The game was dubbed as a breakthrough game for Washington and all the fans were beyond excited. It was a game in which Jake Locker was going to show why he was a Heisman Trophy candidate. And even though everyone is in love with coach Steve Sarkisian‘s enthusiasm, the way he is recruiting and building depth, and Locker’s physical talents, the truth is this: The Huskies — and Locker — are still a work in progress.
Two years ago, Washington failed to win a single game. That is, the Huskies were 0-12. Zero wins. They most would not have had zero wins had Locker stayed healthy, but those were the breaks and the realities.
Last year with a veteran offensive line, the Huskies offense started to take off. Sarkisian pulled the program out of the blackness, but the flashlight wasn’t blinding by any stretch of the imagination.

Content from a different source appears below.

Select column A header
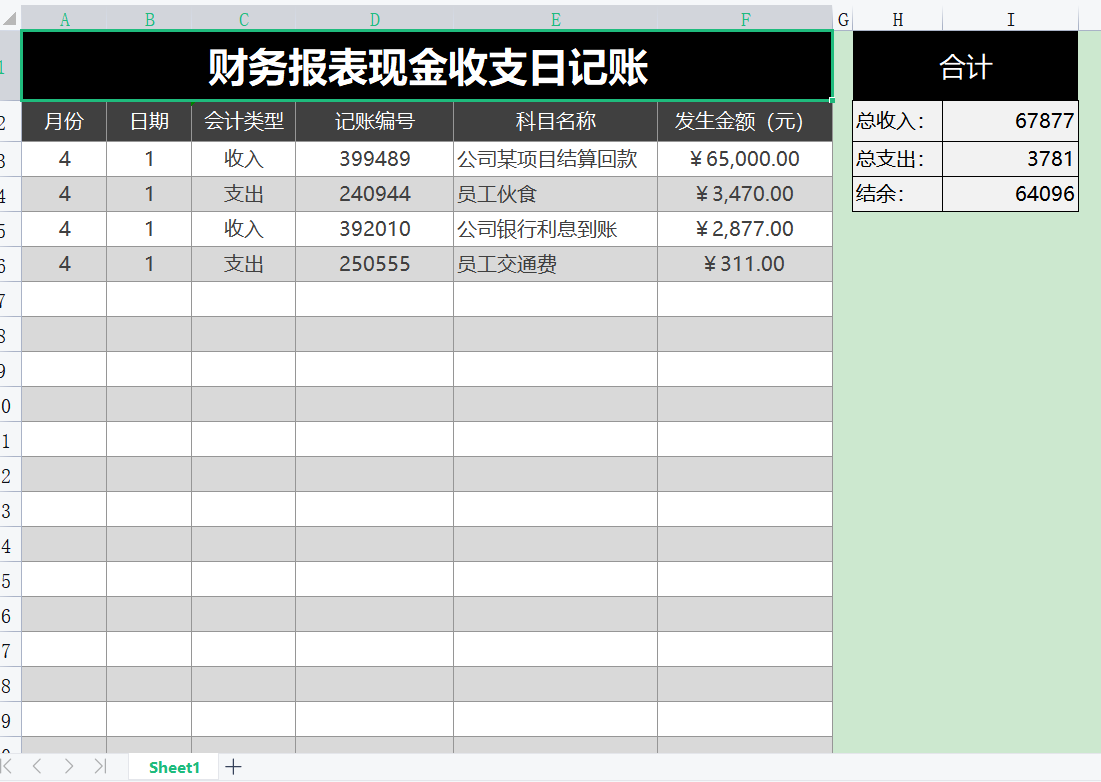Screen dimensions: 1101x782 click(x=64, y=18)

The truth is, the Huskies’ eye are still adjusting. This isn’t a team that is prepared to win the Pac-10. I’m sorry, it just isn’t. A program can’t go from not even sniffing its closest rivals (Oregon and Oregon State) the last four years to a contender. It just can’t.

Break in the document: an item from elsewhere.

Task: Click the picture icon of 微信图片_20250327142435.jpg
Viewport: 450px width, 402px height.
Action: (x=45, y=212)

But, it can climb. And, even though the Huskies lost, they are clearly on the climb.
Huh, you may ask? Did I see the bad snap on the punt that led to a safety? Did I see the muffed punt-return attempts? Did I see the personal fouls? Did I see the defense break down in the middle of the field on a critical touchdown?
I did. I saw all of it.
But I also saw this: I saw a terrific first offensive drive, and I remembered when two, three, four seasons ago when the Huskies looked lethargic to start games.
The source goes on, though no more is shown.